Hamilton

Although I love theatre in general and musical theatre in particular, I am not the kind of person who reads Variety or The Stage and keeps up with every new development. Like many people, I don’t even have the time to try to see every new show that comes out. I think it possible that I had heard of a ‘ghetto musical’ called In the Heights, but I had certainly never heard the name Lin-Manuel Miranda.

Like many people in the UK, the first time I became at all conscious of an entity called Hamilton was shortly after the 9/11 disaster. I refer, of course, not to the famous terrorist attack on New York, but to the election of 2016 (in the UK, we put the month second). The preposterous populist president-elect was tweeting his outrage that some actors had been disrespectful to Mike Pence, his vice-president, when he had gone to see a musical. Not properly concentrating, I assumed that this was some obscure show, and may not, by this stage, have got into the habit of presuming that everything that Trump says needs to be doubted, fact-checked and challenged, as we all have by now. I didn’t realise that, in particular, not only was the phrase ‘Hamilton, which I hear is over-rated’ in the same class as his identical criticism some months later about Meryl Streep, but if possible, it was even wronger. In fact, I am coming close to believing that it isn’t actually possible to over-rate Hamilton. After listening to the cast album an average of about once a day for about the last three months, I am beginning to think that either Lin-Manuel Miranda has found some way of distilling crack cocaine into musical form, or that alternatively Hamilton: an American Musical may be the best thing ever. Maybe both are true. Here’s why.

In the first place, it is an absurd premise for a musical, and on paper an absolute recipe for disaster: first, find the most obscure ‘founding father’, Alexander Hamilton[1], a person whom even Americans largely know only for being on the ten-dollar bill, and for having had his career, and life, cut short by being shot dead in a duel[2], and whose major achievements, the creation of a federal bank, coastguard and postal service, as well as a series of essays which form the backbone of the US constitution, remarkable though they are, do not sound like the stuff of musical legend. Second, cast almost exclusively black, Hispanic, or otherwise ‘non-white’ performers in almost every role, ensuring that people like Mike Pence, along with all the other Republican-voting American traditionalists who might otherwise have opted into the theatre because it all sounds patriotic and straight[3], will have their sensibilities wrenched by the sight of people who are not white playing people who were. You can almost hear them muttering ‘But when we black up, they don’t like it, do they?’ Third, to alienate them further, write the whole thing in the idiom of hip-hop, with raps, scratching and beatboxing used to describe the War of Independence, and – surely theatrical death – the politics of the three administrations following it. Annoy them more by including phrases about the sterling qualities of immigrants[4].  Finally, in the same spirit, tick that ‘E’ box – E for Explicit Lyrics, required of all good rap, by having, for example, Jefferson and James Madison describe themselves as ‘Southern mother-fucking democratic republicans’[5] ensuring that no children will be allowed in. Matilda this ain’t.

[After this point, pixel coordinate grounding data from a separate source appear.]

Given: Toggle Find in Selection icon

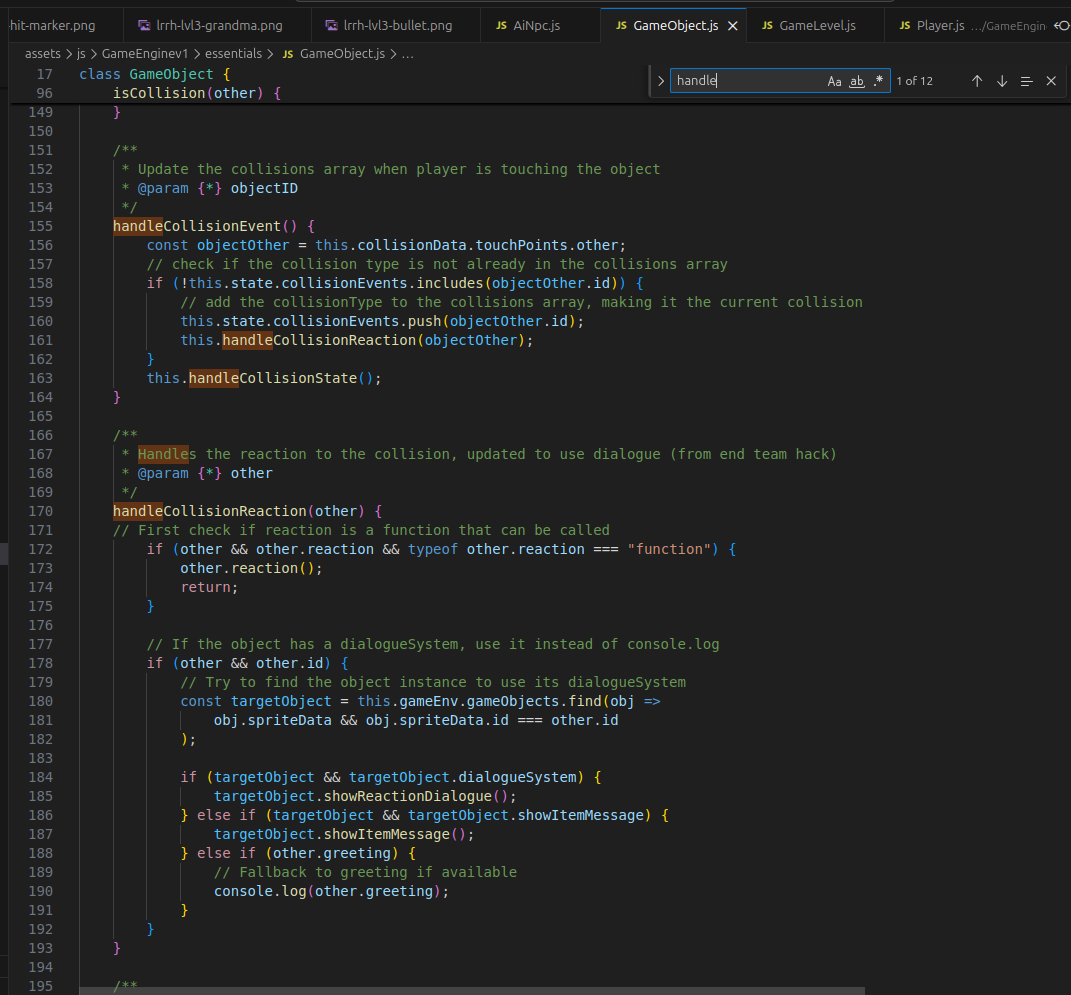Looking at the screenshot, I should (1027, 81).
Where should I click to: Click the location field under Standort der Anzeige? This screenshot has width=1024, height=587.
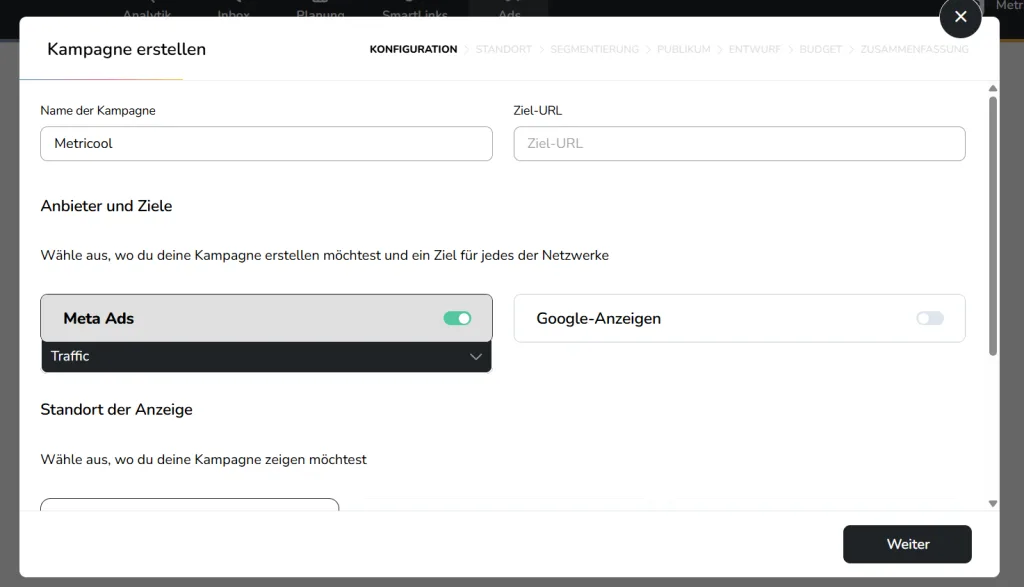tap(190, 505)
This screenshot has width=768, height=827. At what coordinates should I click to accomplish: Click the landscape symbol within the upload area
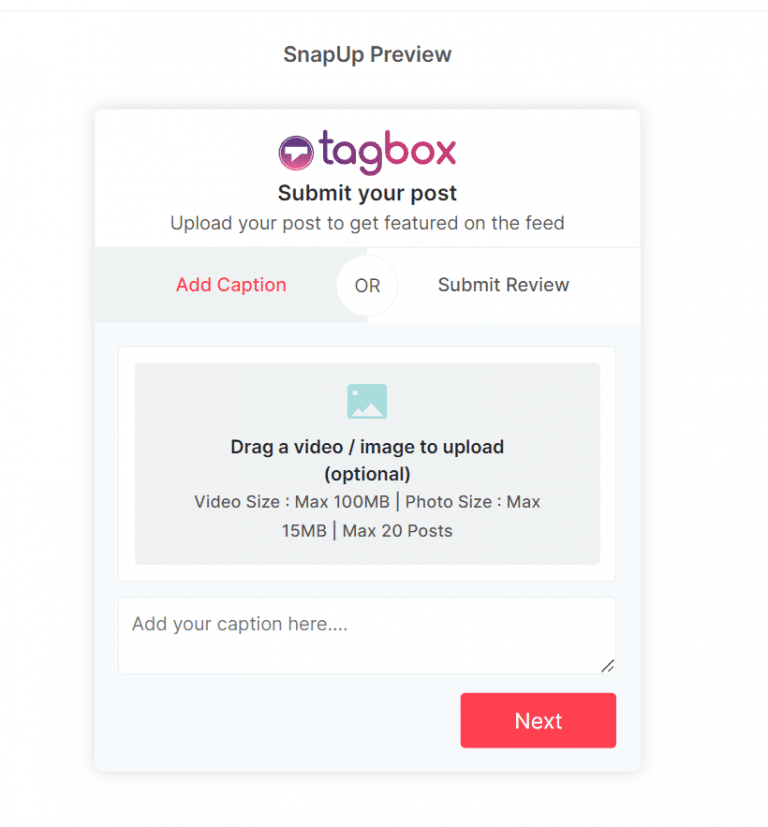pos(367,400)
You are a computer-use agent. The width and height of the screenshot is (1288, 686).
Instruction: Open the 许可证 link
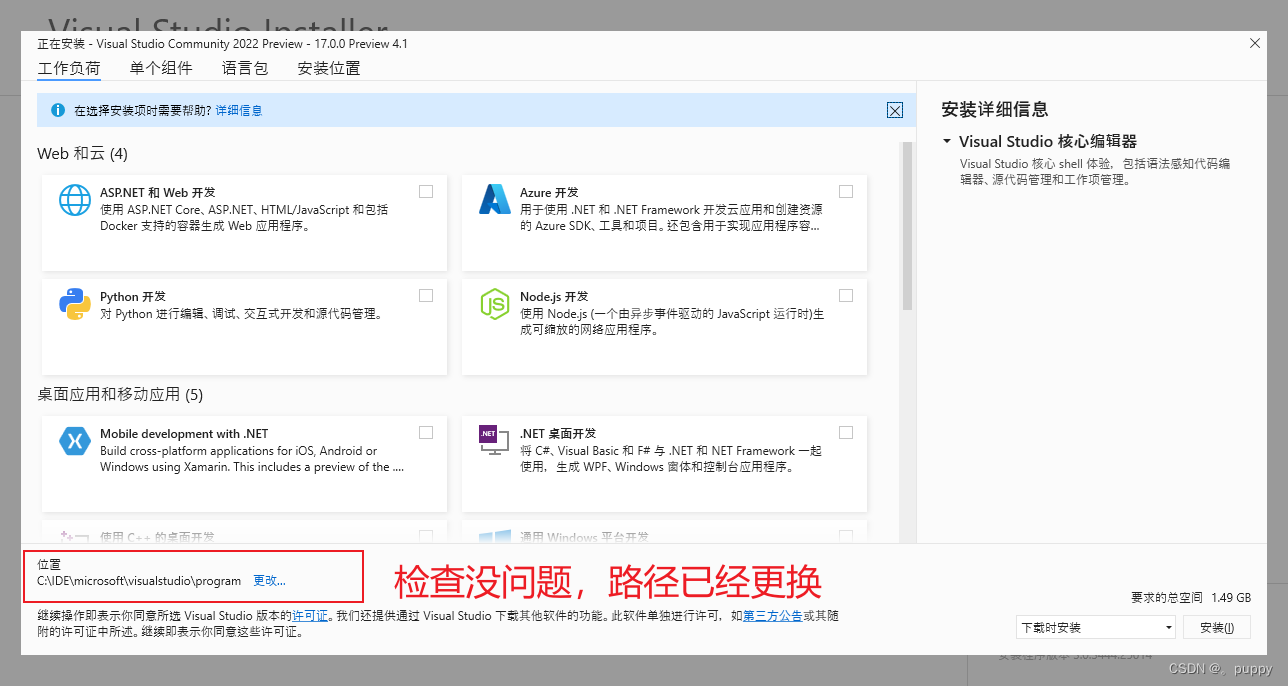pyautogui.click(x=310, y=616)
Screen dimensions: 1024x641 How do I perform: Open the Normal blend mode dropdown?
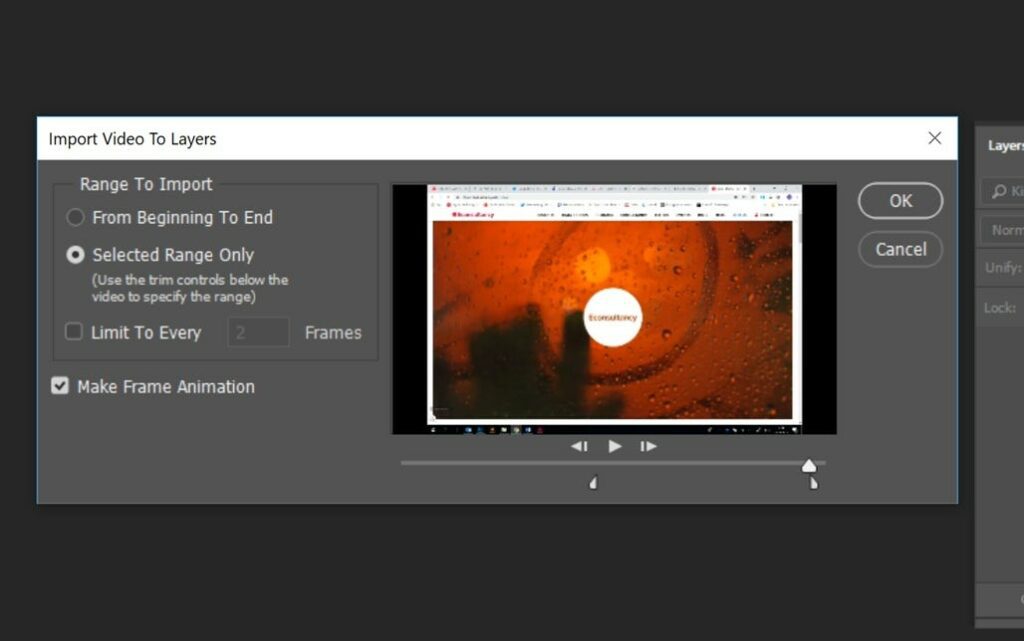pos(1004,230)
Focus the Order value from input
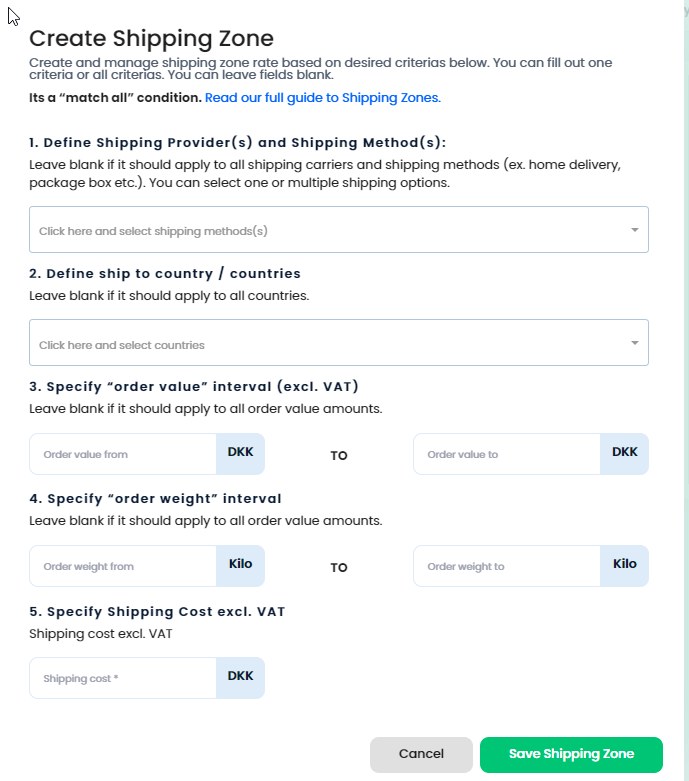 click(123, 454)
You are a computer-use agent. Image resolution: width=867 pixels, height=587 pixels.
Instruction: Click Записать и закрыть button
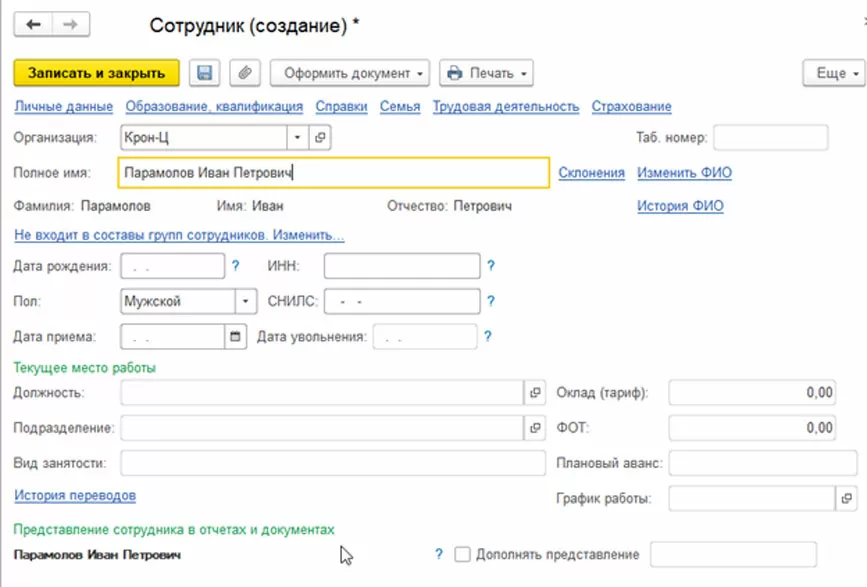pos(96,73)

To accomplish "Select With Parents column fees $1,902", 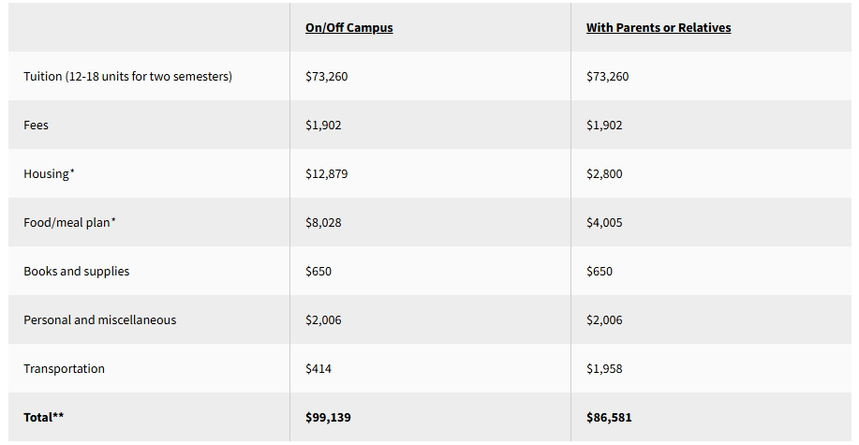I will tap(604, 126).
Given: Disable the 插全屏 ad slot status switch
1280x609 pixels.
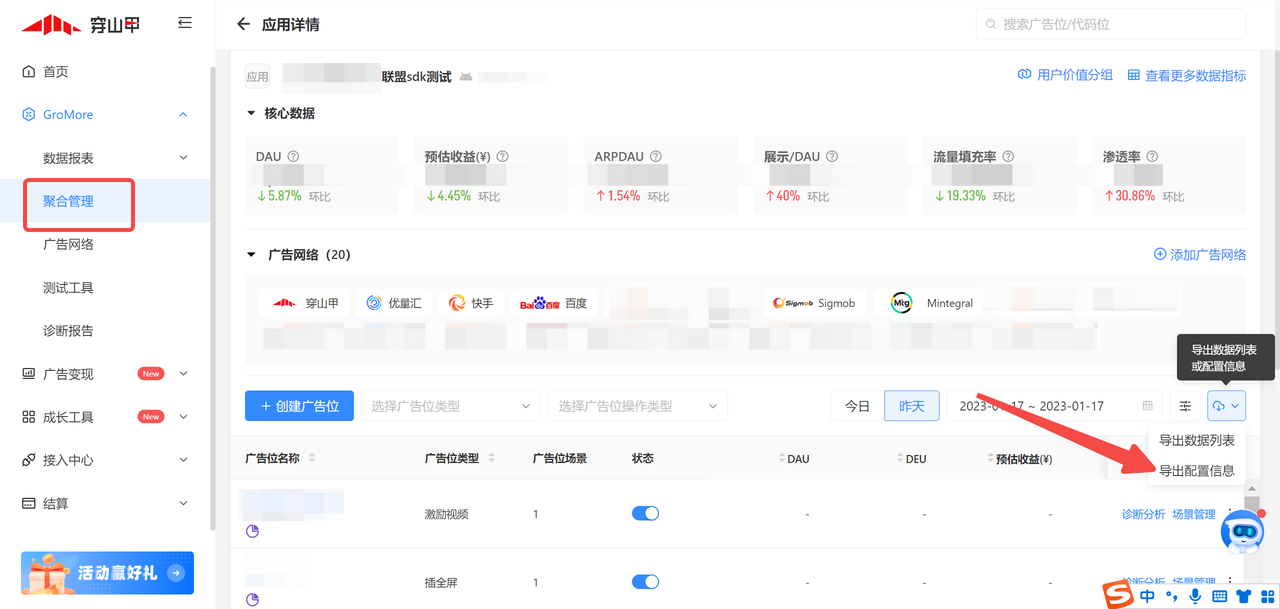Looking at the screenshot, I should 645,582.

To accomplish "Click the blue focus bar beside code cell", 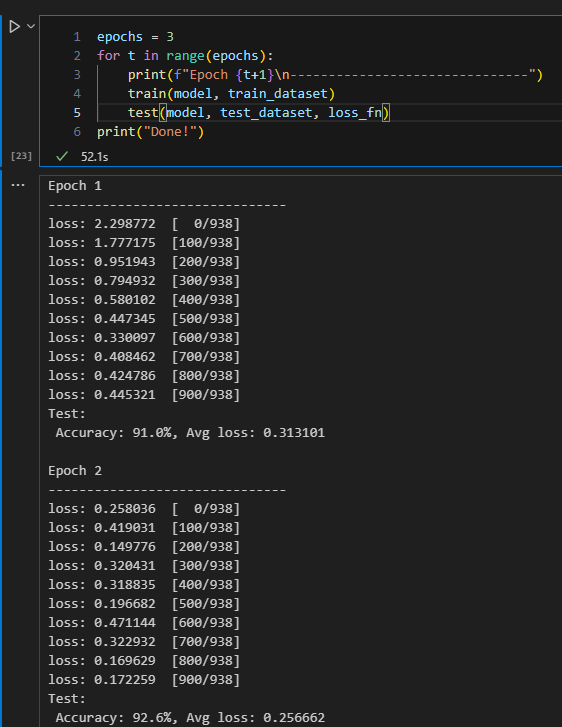I will (1, 91).
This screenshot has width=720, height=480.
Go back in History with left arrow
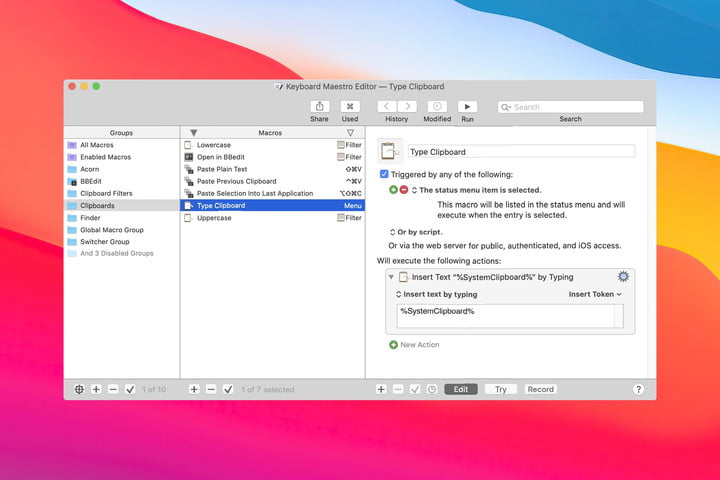coord(387,106)
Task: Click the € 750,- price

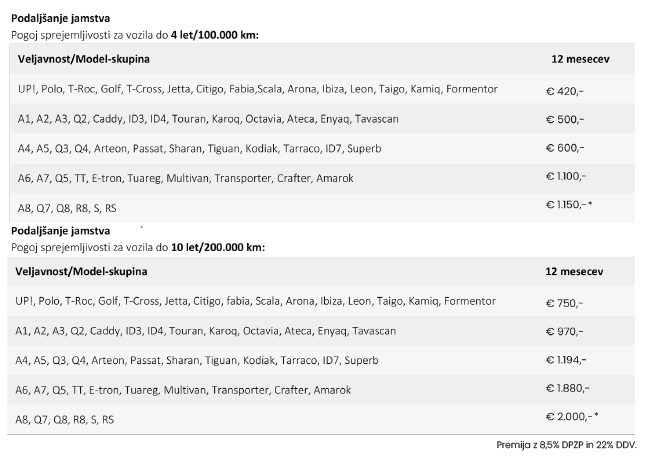Action: click(565, 303)
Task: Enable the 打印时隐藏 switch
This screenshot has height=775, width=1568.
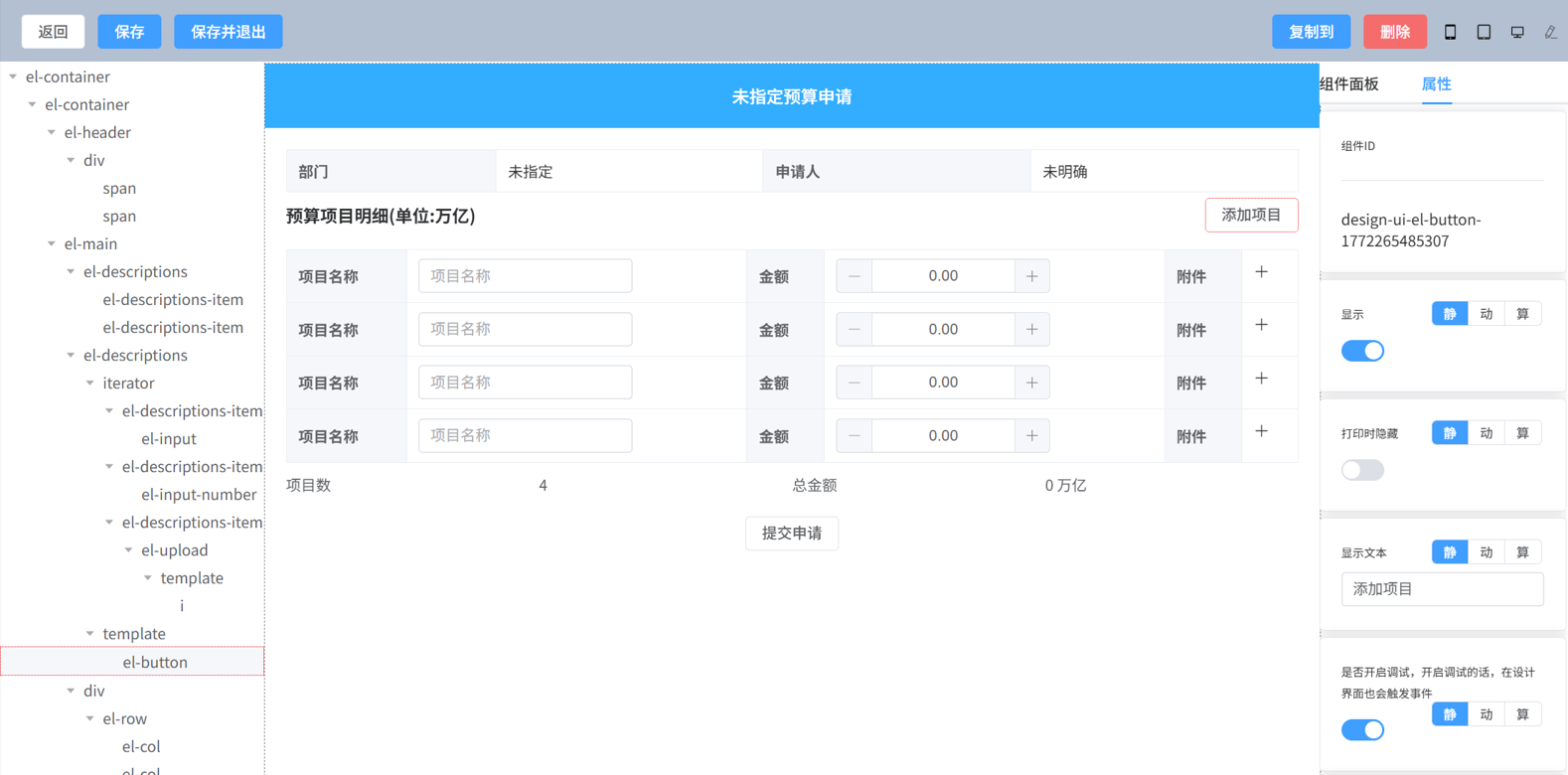Action: [x=1362, y=470]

Any idea that sounds this bad on paper must be a work of genius, right? Actually that can’t be generally true – the history of the stage is certainly littered with counter-examples that closed in their first week – but it certainly is here. Like almost everyone who obsesses about Hamilton, I haven’t seen it, because tickets are almost impossible to come by, and until recently, seeing it required a trip to New York. I now have tickets for the London show, but not for another eight months. What we do instead is listen – and listen, and listen, and keep listening, amazed that it doesn’t ever seem to get old. The reason we keep listening is that we realise that each new hearing allows something new to emerge, some new character we hadn’t appreciated, some reference, some deep or delightful detail.

My first hearing was on a car journey, just before Christmas. (How many car journeys must consist of someone saying ‘you have to hear this’ and force-feeding Hamilton to someone else. I have done this myself, such is the evangelistic zeal it promotes.) I was conscious of liking it, but I have to say it washed over me somewhat. I remember someone going on about his shot, and a pleasing song that went ‘look around, look around, at how lucky we are to be alive right now’ not at all clear about who was singing, or why they were so lucky, and really very little appreciation that this had much to do with the American Revolution. I remember a slightly camp bloke singing ‘Dadadadada dah. Da-dadada da-eey- a- dah’ and finding it the tiniest bit irritating. My force-feeder had warned me that it was ‘a bit rappy’ in due deference to the fact that, as a white middle class male of a certain age, I had never really got the point of rap. Sing or talk, for God’s sake, don’t mess about with this halfway house, I had thought. I had thought it would die a death with the arrival of Ali G, and watched with some dismay as instead it become the dominant form of pop music. Hamilton was indeed a bit rappy. But I did still like it. Christmas came and went and I didn’t give it much more of a thought. Then I got my own copy and stuck it on while I was doing something else. Then I put it on again. I think by the third listen, there was no going back. Not only did I not mind the rap, it was as if I suddenly saw the whole point of it. I am sure there must be those hardcore rappers, acquainted with the whole history of the genre (as indeed, Miranda undeniably is) who resent or find absurd the influx of suited men not in the flush of their youth suddenly becoming inadvertently familiar with the vocab of the sub-culture (‘spit a verse’), and I am happy to apologise for the absurdity[6]. But part of the price of this kind of success must be wider audiences, and whether or not die-hards want it, my bet is that hip-hop has just radically diversified its demographic.[7]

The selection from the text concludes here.